• [SOURCE MATERIAL]
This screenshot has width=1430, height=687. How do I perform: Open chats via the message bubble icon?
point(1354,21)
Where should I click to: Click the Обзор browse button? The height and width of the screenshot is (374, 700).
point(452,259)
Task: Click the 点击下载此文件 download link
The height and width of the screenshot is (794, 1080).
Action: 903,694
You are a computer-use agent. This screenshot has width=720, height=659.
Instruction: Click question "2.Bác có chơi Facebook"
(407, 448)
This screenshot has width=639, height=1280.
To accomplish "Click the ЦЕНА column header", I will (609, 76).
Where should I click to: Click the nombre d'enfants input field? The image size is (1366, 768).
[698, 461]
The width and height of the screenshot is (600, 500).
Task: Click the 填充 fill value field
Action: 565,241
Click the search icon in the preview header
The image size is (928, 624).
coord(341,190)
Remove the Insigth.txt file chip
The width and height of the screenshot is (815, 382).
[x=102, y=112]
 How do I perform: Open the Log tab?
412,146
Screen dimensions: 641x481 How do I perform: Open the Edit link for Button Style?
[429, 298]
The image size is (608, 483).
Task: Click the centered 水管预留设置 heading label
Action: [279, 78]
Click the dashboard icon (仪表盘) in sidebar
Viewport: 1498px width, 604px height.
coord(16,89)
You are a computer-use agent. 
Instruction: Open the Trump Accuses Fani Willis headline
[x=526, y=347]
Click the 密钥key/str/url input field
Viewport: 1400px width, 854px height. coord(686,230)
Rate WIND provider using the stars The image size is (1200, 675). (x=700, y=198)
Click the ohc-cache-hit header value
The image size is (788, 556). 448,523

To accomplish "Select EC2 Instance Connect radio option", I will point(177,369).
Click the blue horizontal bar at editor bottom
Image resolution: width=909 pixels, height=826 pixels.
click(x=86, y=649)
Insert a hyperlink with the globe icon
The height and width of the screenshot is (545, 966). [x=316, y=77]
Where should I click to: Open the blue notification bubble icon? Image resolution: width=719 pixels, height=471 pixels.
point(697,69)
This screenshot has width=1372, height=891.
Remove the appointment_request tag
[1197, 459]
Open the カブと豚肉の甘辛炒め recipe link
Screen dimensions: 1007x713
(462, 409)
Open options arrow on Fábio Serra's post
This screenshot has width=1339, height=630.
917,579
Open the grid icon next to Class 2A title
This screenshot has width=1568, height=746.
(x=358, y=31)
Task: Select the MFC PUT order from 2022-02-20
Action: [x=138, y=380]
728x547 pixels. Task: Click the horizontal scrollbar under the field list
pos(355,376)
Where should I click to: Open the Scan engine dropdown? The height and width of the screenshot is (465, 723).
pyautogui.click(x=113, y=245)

• [EXERCISE GOAL] Convert the records between the lines holding "Click the 密钥key/str/url input field" and "The image size is (788, 556). 448,523", inclusive, into a two-column CSV with columns named instruction and location. Give one row per record, with the record's text and its answer each in a single quoted field and any line breaks turned into spaces.

• [OUTPUT FOR THIS TASK]
instruction,location
"Click the 密钥key/str/url input field","Viewport: 1400px width, 854px height. coord(686,230)"
"Rate WIND provider using the stars The image size is (1200, 675).","(x=700, y=198)"
"Click the ohc-cache-hit header value","The image size is (788, 556). 448,523"